§ Exercise material:
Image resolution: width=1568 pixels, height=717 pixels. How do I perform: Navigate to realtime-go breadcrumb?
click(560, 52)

==

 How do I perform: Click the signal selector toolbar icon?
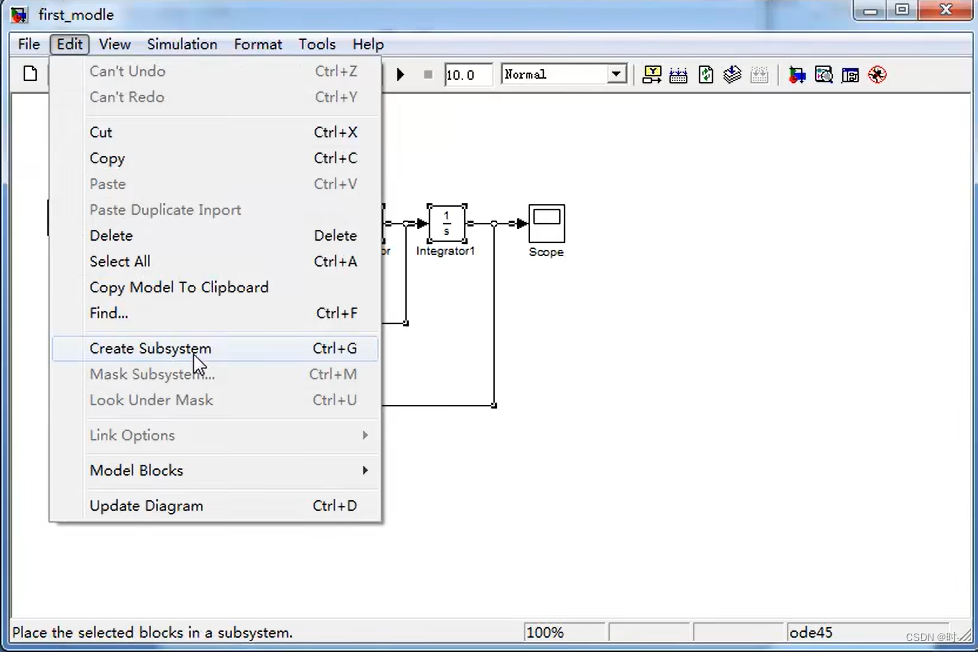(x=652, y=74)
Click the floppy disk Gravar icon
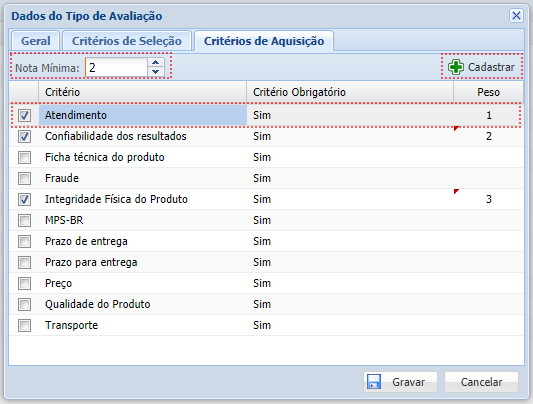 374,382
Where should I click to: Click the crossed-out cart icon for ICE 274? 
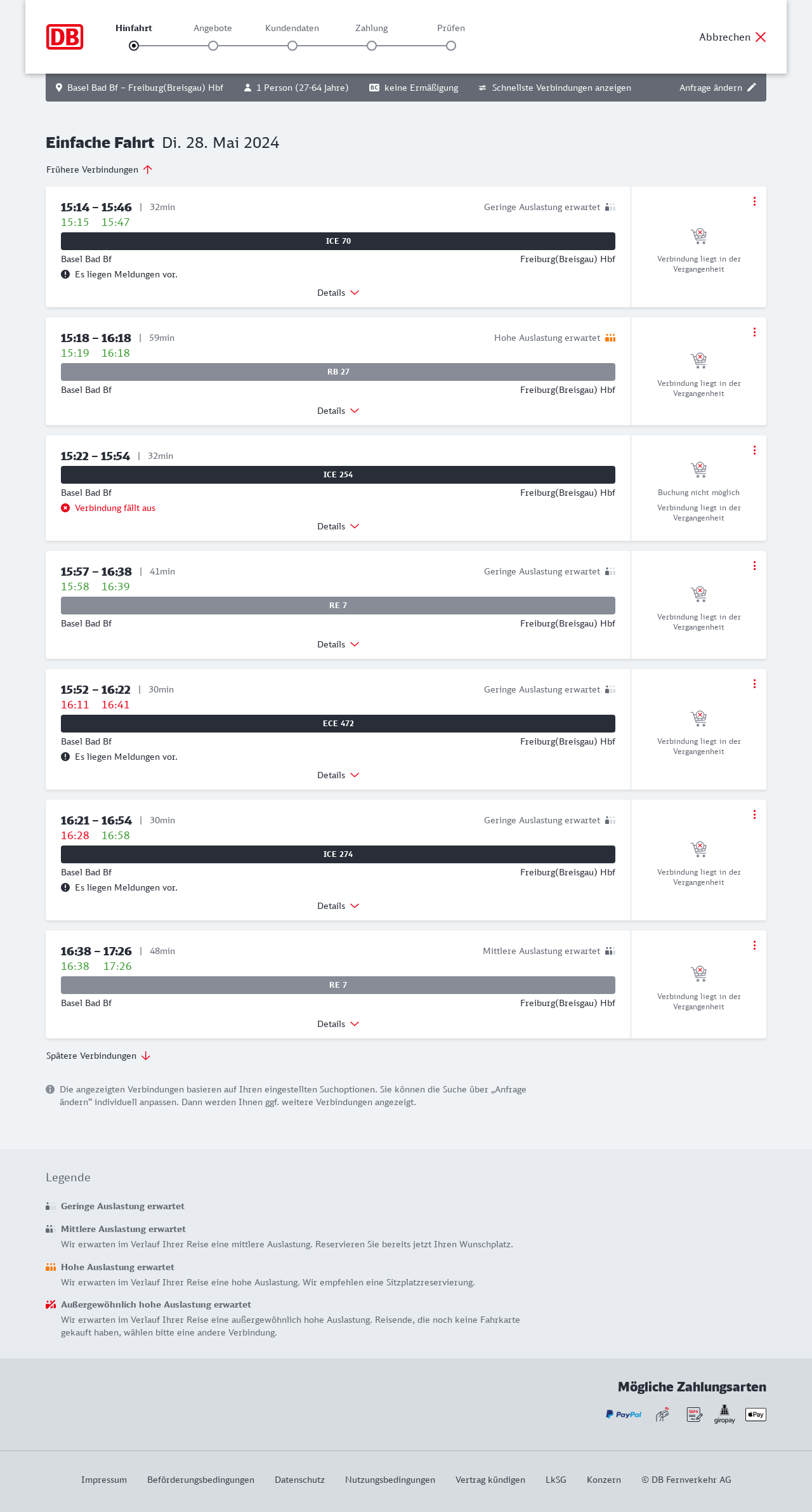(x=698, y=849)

§ Exercise prompt:
Write the records from the line containing "Click the floppy disk Gravar icon" through the line containing "(x=698, y=849)", both lines included, as a JSON list of strings with one string per line and no blank lines. Leave the pictures out of the answer.

§ Exercise output:
[
  "Click the floppy disk Gravar icon",
  " 374,382",
  "Where should I click to: Click the crossed-out cart icon for ICE 274? ",
  "(x=698, y=849)"
]